YOUR GOAL - In the forum post below, to which S3 directory should the converted lines be written?

PASSAGE PROVIDED -
· · · · · · ·

0

I have data in a S3 bucket in directory /data/vw/. Each line is of the form:

| abc:2 def:1 ghi:3 ...

I want to convert it to the following format:

abc abc def ghi ghi ghi

The new converted lines should go to S3 in directory /data/spark

Basically, repeat each string the number of times that follows the colon. I am trying to convert a VW LDA input file to a corresponding file for consumption by Spark's LDA library.

The code:

import org.apache.spark.{SparkConf, SparkContext}

object Vw2SparkLdaFormatConverter {

  def repeater(s: String): String = {
      val ssplit = s.split(':')
        (ssplit(0) + ' ')  * ssplit(1).toInt
  }

  def main(args: Array[String]) {
      val inputPath = args(0)
      val outputPath = args(1)

      val conf = new SparkConf().setAppName("FormatConverter")
      val sc = new SparkContext(conf)

      val vwdata = sc.textFile(inputPath)
      val sparkdata = vwdata.map(s => s.trim().split(' ').map(repeater).mkString)

· · · · · · ·

DATA LINES -

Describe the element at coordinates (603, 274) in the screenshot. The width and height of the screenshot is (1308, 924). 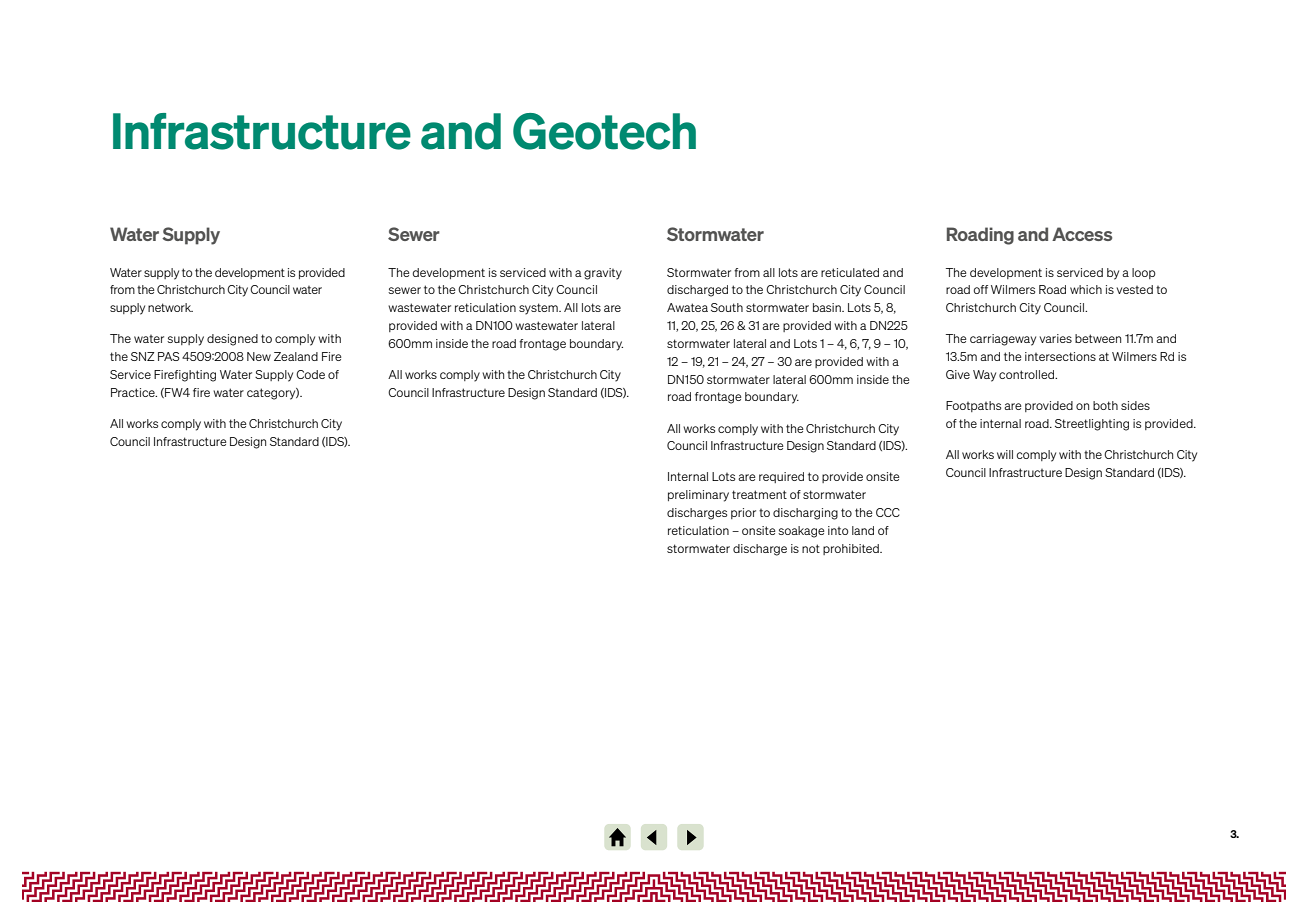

· · · · · · ·

OUTPUT OF THE EXERCISE - /data/spark